### WHAT YOU SHOULD DO
With pictures excluded, retype exactly every line from the one containing "You are a computer-use agent." to the end of the records below.

——————————

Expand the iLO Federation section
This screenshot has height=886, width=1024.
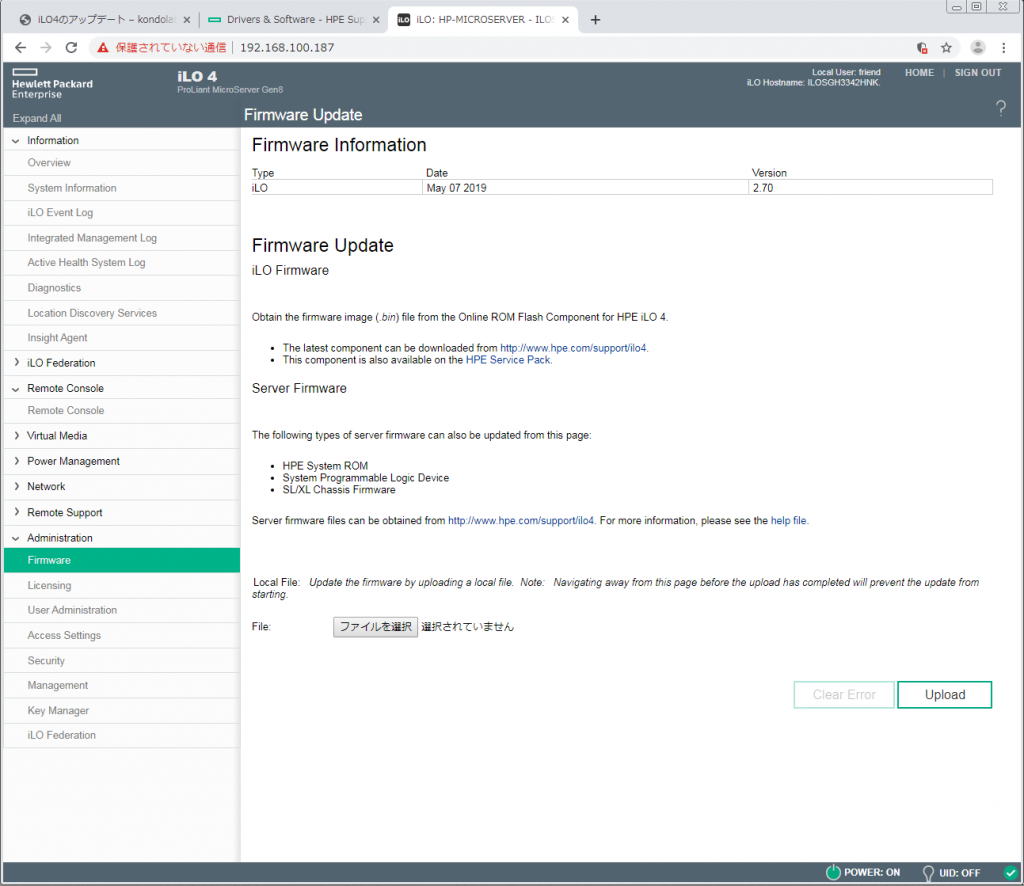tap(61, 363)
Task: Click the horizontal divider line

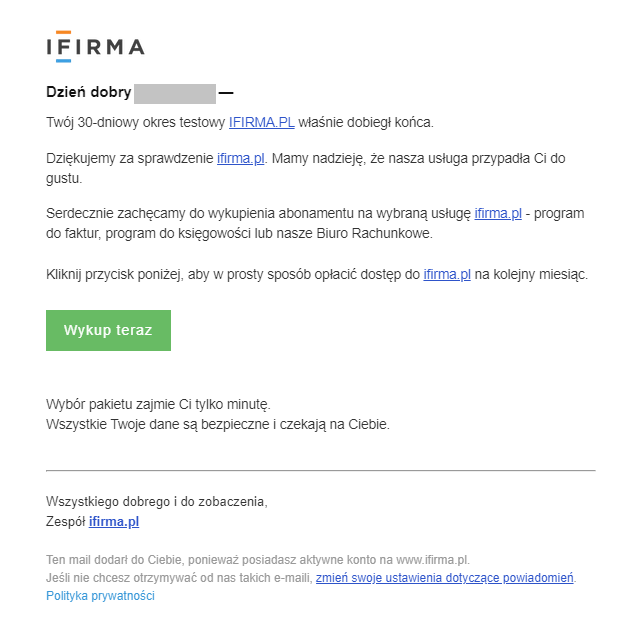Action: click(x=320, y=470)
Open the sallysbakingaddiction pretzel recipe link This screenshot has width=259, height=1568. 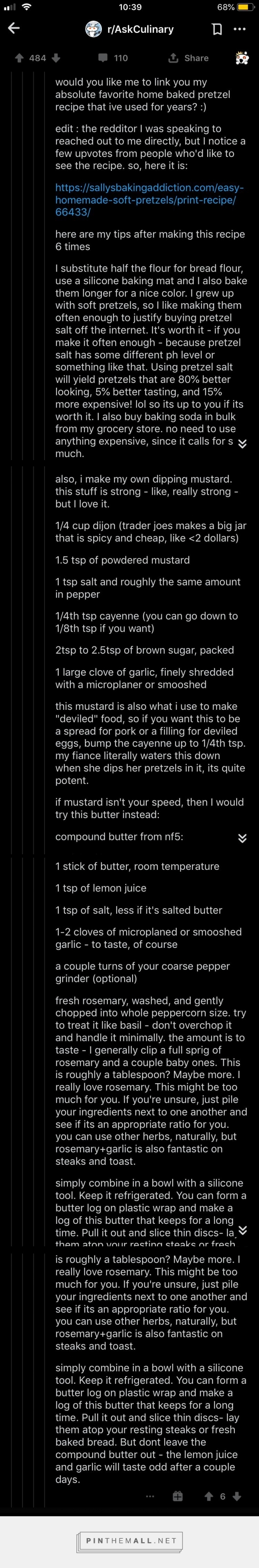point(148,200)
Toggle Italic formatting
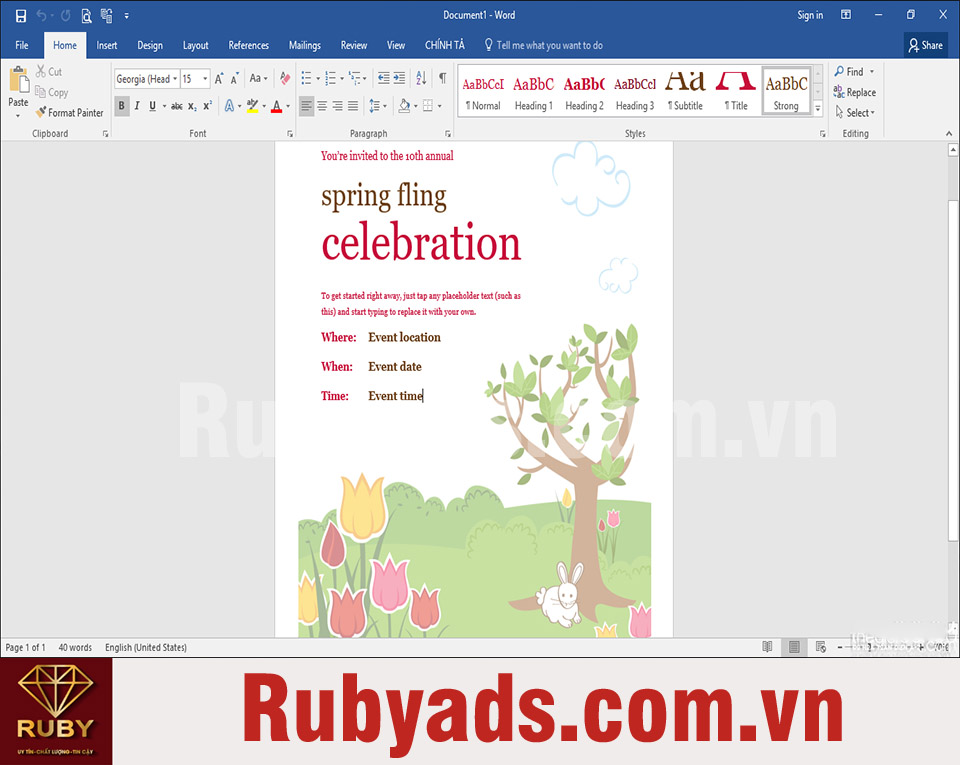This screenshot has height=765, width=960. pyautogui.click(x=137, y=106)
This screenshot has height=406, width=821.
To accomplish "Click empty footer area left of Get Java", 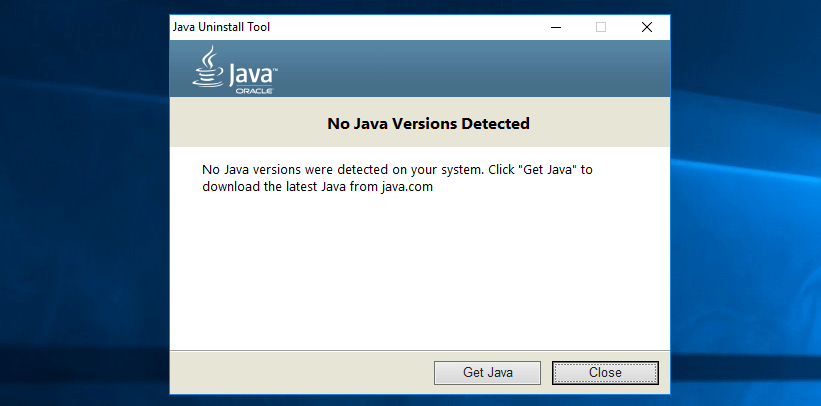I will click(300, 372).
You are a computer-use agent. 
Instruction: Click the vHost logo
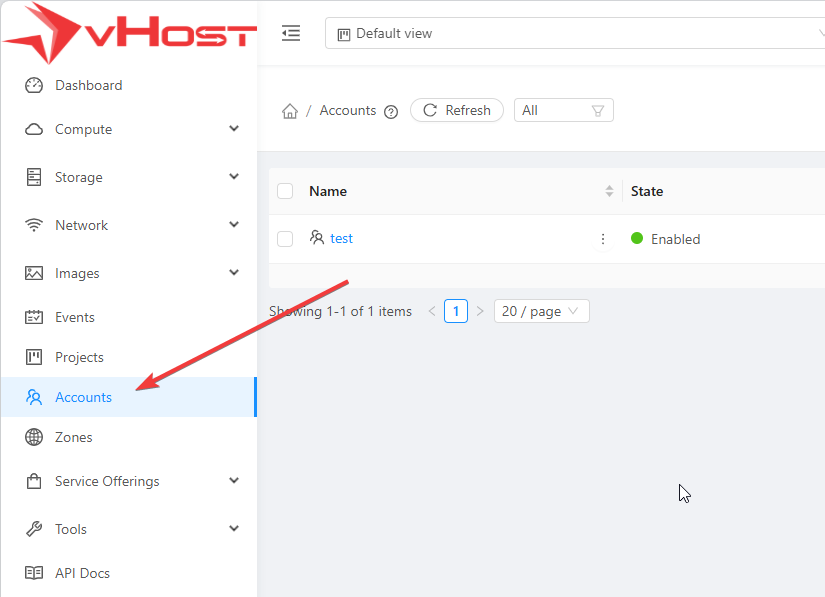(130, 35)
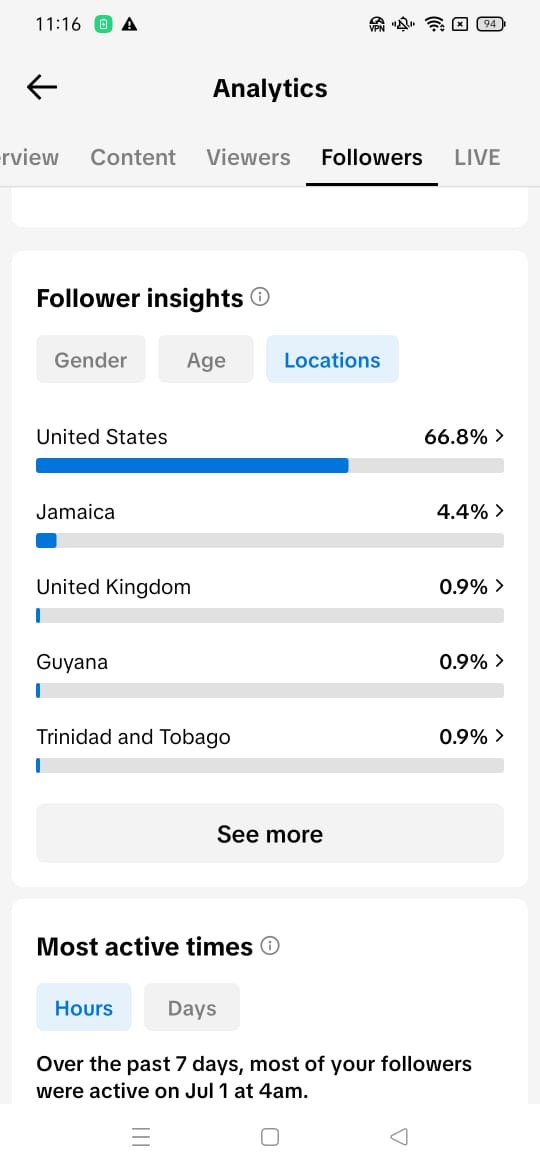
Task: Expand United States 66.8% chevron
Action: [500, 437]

——————————

### FINAL ANSWER
You are a computer-use agent. 
Instruction: Click the vHost logo
(130, 35)
Task: Expand United States 66.8% chevron
Action: [500, 437]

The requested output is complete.